Он вынул из внутреннего кармана пиджака красивую длинную картонку и вписал в неё фамилию новенького.

– Клуб «Артистические круги» знаете?

Новенький вертикально кивнул.

– Бывали там?

Новенький кивнул горизонтально.

– Много не пейте! – строго предупредил главный. – И оденьтесь поприличнее – будете общаться с элитой. Вот билет, сегодня там открытие сезона. Мне нужен материал, примерно так… на пять тысяч знаков. Порядок знаете? Больше фактов, пара сплетен, скандалы – все, без исключения. Я после отберу. Завтра, к двенадцати – мне на стол. Чао!

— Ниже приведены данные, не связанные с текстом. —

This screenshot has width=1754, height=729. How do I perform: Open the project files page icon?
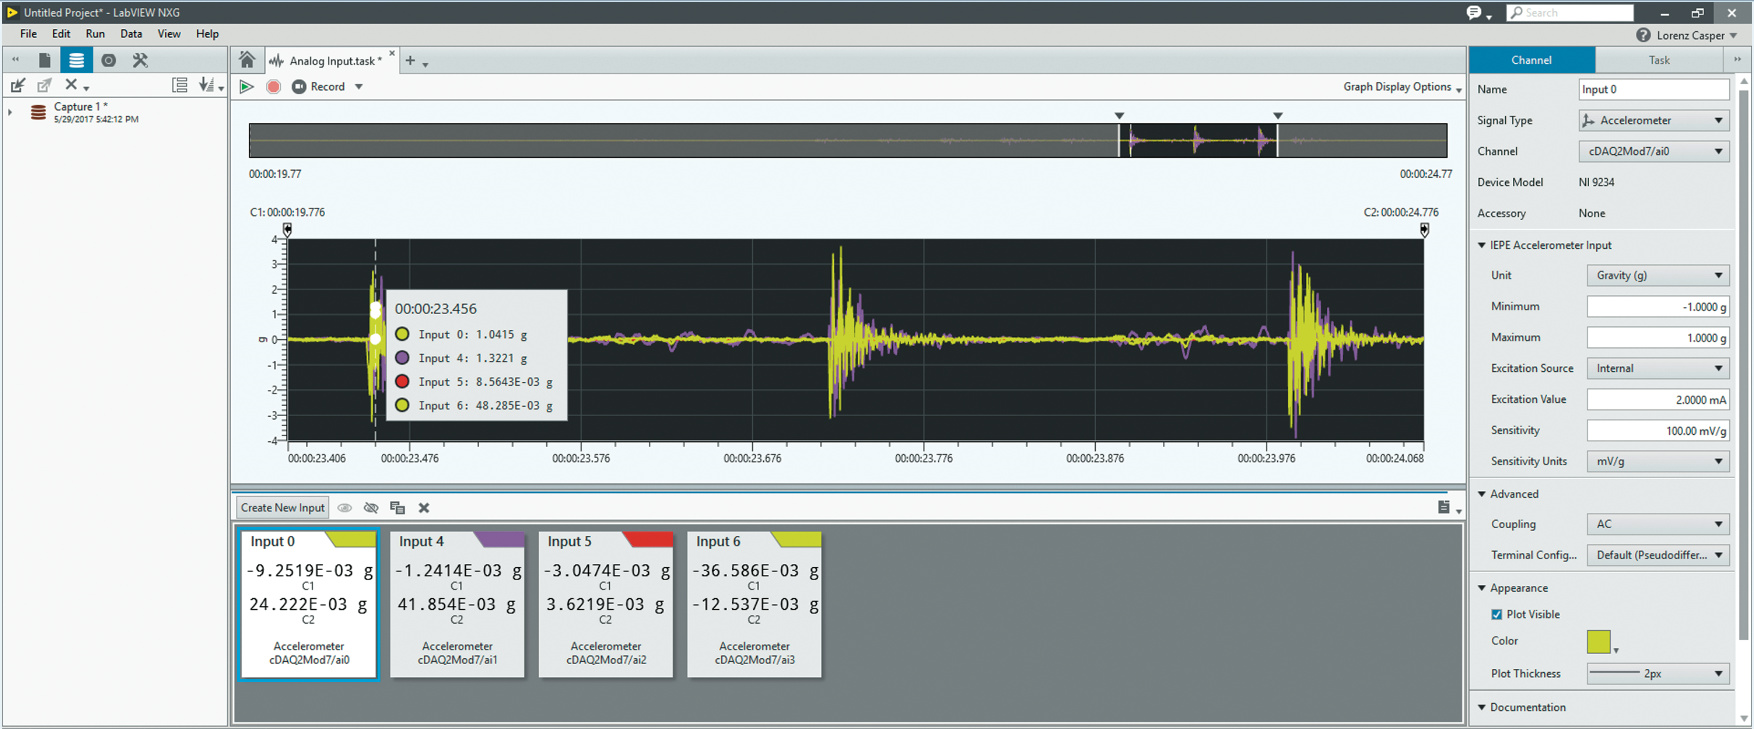click(x=44, y=60)
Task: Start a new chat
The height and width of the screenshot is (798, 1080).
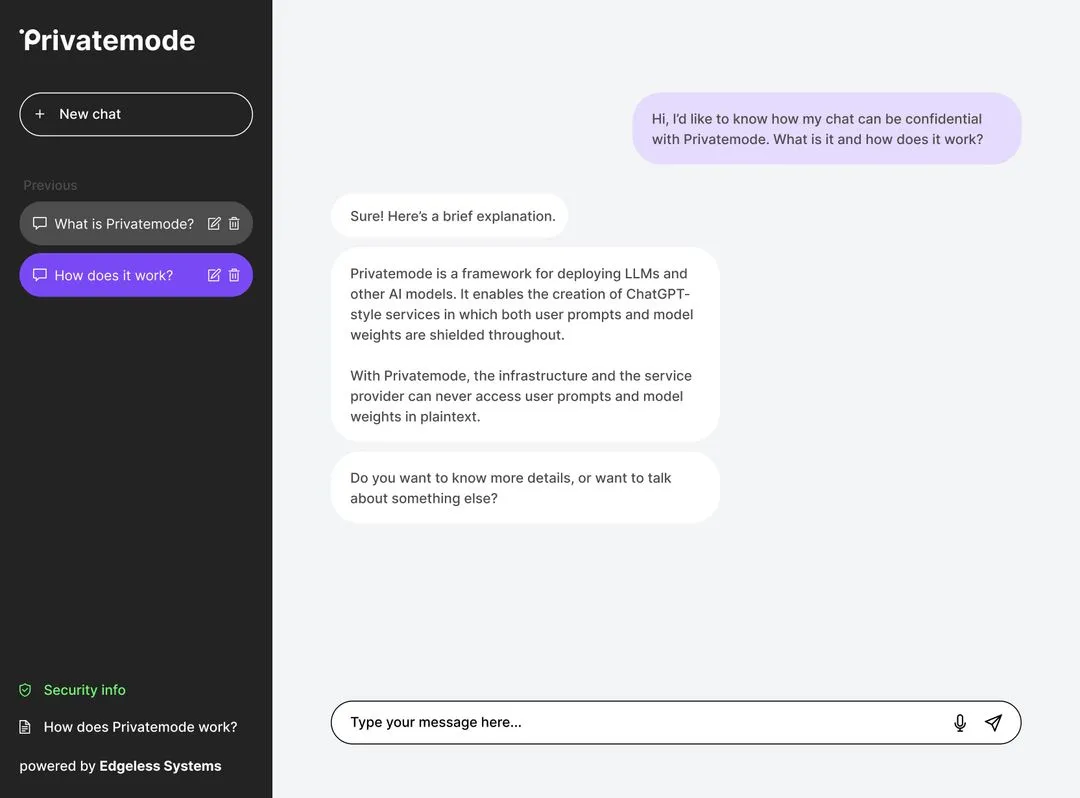Action: click(x=135, y=113)
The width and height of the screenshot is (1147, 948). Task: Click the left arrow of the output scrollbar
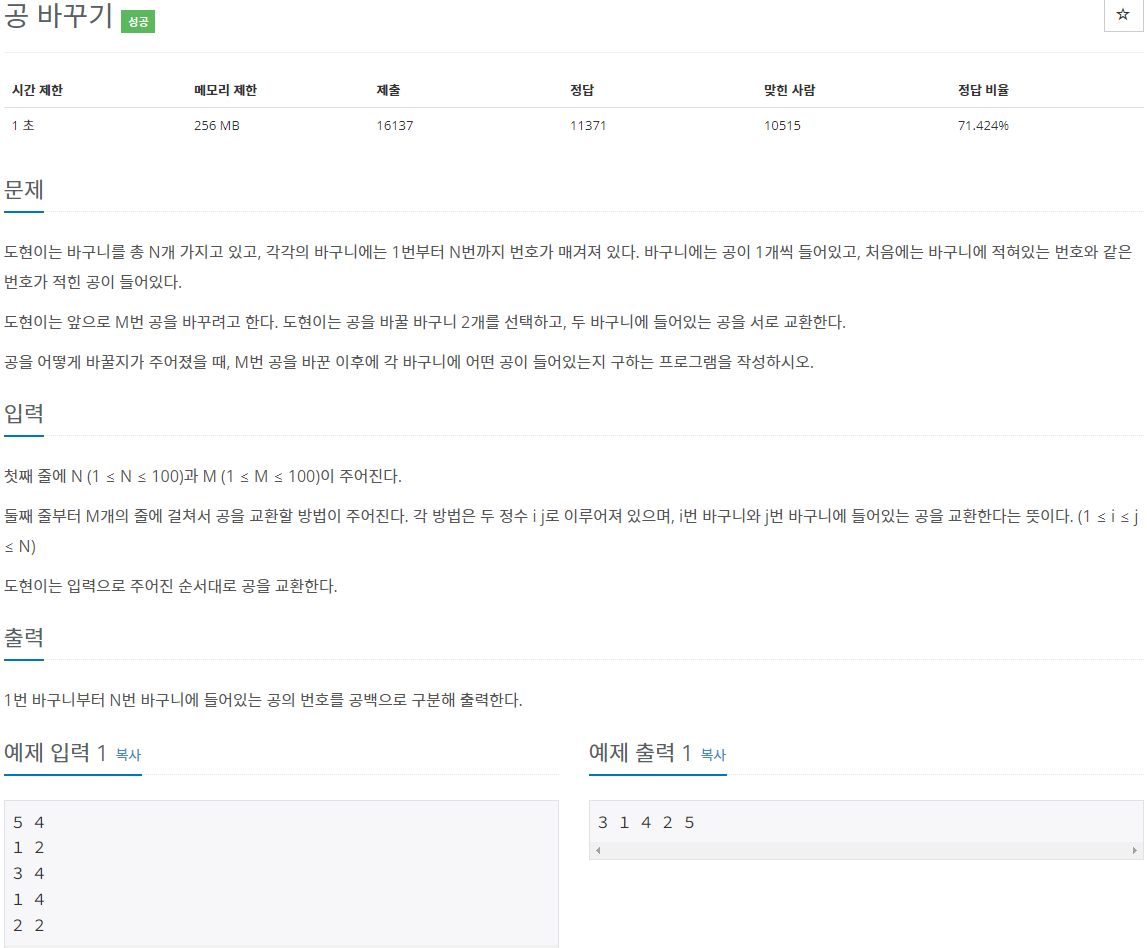pyautogui.click(x=596, y=848)
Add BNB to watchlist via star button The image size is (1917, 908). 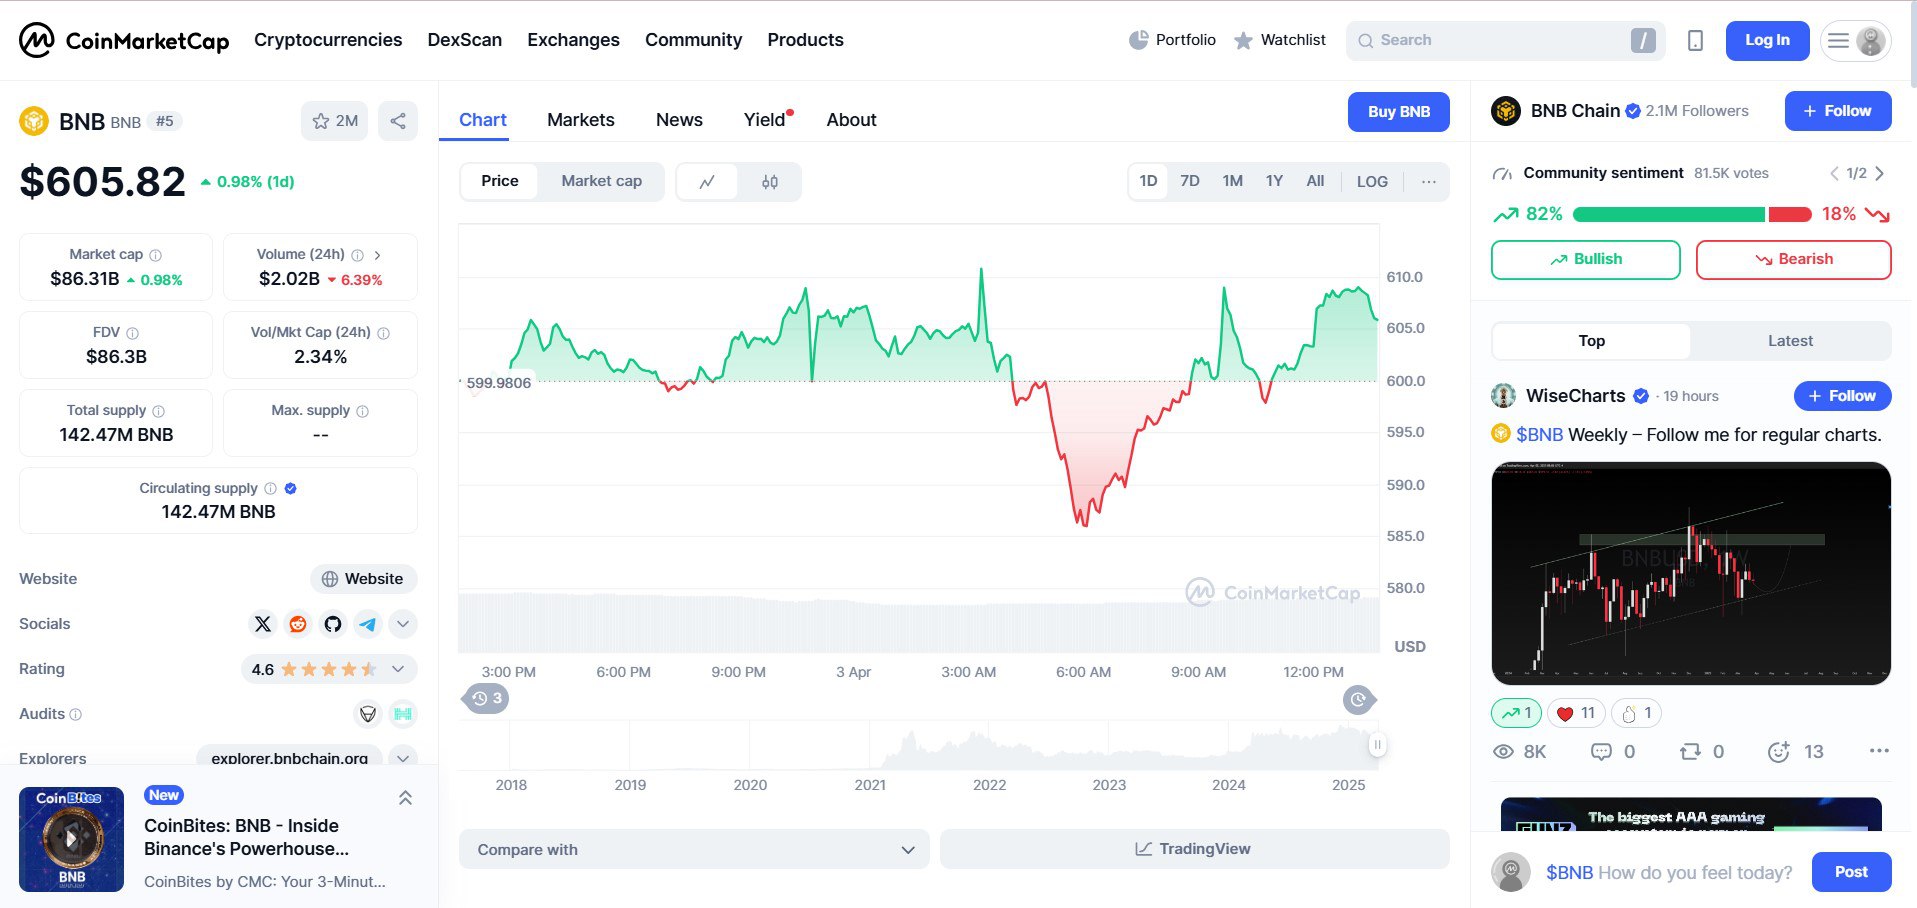334,121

Особняк, в котором находились «Артистические круги», пышное здание, украшенное портиками, сумятицей колонн, глазурованной керамикой и каменными амурами с отбитыми половыми члениками, сверкало в удвоенном режиме. К десяти вечера поток стекающихся поплотнел, духами воняло уже в соседних кварталах, шуршали пологие шлейфы, корчились чёрные смокинги, где-то внутри осторожно пукали бутылки с шампанским, но снаружи гости пока ещё мешкали, выжидая друг друга, обменивались визитными карточками, брезгливо косились в сторону черни, каковую охрана секла нагайками, и постепенно сочились внутрь, чтобы там, у себя, расслабиться, отпустить малость вожжи, в некотором роде кутнуть и, так сказать, упрочить старые, зарекомендовавшие сами себя традиции.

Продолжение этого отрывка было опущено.